Position data for words and items:
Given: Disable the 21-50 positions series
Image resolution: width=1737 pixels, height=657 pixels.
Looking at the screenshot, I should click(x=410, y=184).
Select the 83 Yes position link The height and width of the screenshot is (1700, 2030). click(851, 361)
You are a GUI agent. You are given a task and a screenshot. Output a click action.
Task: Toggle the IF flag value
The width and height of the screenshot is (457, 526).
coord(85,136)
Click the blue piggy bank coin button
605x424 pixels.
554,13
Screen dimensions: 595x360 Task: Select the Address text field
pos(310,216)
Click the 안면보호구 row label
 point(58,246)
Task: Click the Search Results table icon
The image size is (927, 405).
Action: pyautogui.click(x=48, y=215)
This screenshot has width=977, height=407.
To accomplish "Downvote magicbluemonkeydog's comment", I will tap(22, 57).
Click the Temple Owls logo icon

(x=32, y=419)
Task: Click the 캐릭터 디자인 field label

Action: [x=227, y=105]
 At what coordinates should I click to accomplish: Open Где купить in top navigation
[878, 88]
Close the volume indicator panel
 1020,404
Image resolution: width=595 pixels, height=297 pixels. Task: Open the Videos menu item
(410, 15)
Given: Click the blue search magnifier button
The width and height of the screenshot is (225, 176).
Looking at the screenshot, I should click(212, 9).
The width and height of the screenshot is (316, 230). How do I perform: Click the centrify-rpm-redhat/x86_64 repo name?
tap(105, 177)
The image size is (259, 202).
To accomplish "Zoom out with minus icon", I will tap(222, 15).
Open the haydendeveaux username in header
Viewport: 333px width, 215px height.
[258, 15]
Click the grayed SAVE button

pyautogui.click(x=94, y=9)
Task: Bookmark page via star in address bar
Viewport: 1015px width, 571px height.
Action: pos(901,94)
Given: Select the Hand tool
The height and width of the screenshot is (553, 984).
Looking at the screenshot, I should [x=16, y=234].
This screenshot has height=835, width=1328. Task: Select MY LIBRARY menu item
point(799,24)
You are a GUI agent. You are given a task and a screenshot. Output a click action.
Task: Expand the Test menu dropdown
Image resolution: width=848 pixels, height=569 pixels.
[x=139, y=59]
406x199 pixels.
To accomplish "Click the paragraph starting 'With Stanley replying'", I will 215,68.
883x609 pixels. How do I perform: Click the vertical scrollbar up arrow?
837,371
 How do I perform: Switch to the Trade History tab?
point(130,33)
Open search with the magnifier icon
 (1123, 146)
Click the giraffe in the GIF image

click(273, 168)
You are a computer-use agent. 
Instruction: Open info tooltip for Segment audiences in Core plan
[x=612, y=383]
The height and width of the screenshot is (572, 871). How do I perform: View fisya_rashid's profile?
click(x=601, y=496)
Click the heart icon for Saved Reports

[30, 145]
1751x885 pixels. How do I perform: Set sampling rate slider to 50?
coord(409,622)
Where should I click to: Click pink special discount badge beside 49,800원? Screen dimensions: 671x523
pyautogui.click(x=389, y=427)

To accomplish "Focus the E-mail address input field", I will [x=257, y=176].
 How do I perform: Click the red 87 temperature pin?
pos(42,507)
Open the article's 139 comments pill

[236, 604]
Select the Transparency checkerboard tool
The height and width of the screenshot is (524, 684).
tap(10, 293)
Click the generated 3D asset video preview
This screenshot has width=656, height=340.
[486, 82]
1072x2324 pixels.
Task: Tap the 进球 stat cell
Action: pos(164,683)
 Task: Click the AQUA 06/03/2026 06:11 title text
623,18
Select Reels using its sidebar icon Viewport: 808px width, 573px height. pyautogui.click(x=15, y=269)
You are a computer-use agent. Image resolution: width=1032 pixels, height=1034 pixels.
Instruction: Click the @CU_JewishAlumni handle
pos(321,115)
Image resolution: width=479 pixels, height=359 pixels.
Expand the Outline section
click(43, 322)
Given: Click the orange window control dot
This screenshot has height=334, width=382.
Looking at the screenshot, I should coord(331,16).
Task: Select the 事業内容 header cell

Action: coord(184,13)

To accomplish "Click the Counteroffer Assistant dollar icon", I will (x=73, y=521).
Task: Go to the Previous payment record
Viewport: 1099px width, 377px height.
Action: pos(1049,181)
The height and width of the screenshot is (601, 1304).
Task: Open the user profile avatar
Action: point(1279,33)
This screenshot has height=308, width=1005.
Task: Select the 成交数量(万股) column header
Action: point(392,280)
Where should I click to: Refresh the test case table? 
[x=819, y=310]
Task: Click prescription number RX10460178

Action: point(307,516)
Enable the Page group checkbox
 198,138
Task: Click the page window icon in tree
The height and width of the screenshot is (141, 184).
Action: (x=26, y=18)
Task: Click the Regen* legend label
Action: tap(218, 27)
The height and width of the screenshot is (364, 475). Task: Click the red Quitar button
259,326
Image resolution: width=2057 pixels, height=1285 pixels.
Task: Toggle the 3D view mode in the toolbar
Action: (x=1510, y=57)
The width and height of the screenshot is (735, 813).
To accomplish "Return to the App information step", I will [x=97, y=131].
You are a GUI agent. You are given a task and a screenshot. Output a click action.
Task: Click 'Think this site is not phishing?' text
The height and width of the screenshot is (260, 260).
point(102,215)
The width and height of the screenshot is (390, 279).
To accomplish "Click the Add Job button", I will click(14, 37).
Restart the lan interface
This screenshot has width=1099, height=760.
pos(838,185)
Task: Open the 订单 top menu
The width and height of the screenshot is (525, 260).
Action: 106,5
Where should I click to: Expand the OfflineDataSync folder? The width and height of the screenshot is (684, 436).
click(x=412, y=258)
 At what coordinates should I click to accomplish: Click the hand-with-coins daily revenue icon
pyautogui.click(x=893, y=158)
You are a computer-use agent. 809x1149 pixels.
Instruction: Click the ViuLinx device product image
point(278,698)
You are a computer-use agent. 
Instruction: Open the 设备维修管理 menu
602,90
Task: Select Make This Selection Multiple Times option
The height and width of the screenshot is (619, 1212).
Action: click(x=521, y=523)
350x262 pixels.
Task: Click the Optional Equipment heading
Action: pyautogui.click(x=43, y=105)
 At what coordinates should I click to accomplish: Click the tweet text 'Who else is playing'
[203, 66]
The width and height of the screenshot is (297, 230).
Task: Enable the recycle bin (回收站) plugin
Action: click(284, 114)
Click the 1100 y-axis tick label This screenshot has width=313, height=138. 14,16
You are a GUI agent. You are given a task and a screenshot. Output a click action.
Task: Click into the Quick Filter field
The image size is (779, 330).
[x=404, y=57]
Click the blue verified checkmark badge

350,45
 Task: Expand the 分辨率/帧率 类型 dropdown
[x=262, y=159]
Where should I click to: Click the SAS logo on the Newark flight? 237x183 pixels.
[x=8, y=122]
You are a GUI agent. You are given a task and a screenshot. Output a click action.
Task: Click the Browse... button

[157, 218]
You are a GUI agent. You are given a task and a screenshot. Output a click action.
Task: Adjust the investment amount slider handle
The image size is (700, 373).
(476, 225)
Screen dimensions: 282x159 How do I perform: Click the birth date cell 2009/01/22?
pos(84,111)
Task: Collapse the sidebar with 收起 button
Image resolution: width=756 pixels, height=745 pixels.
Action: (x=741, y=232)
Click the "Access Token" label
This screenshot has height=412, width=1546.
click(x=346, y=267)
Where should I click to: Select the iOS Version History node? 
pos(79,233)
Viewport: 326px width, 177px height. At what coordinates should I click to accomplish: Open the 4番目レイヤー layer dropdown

§ Directions
Copy the rows above word for word, everything from the line containing "Click the grayed SAVE button" down to the line containing "I will 215,68.", with both of those lines included.

§ Result of this task
Click the grayed SAVE button

pyautogui.click(x=94, y=9)
Task: Bookmark page via star in address bar
Viewport: 1015px width, 571px height.
Action: pos(901,94)
Given: Select the Hand tool
The height and width of the screenshot is (553, 984).
Looking at the screenshot, I should [x=16, y=234].
This screenshot has height=835, width=1328. Task: Select MY LIBRARY menu item
point(799,24)
You are a GUI agent. You are given a task and a screenshot. Output a click action.
Task: Expand the Test menu dropdown
Image resolution: width=848 pixels, height=569 pixels.
[x=139, y=59]
406x199 pixels.
To accomplish "Click the paragraph starting 'With Stanley replying'", I will 215,68.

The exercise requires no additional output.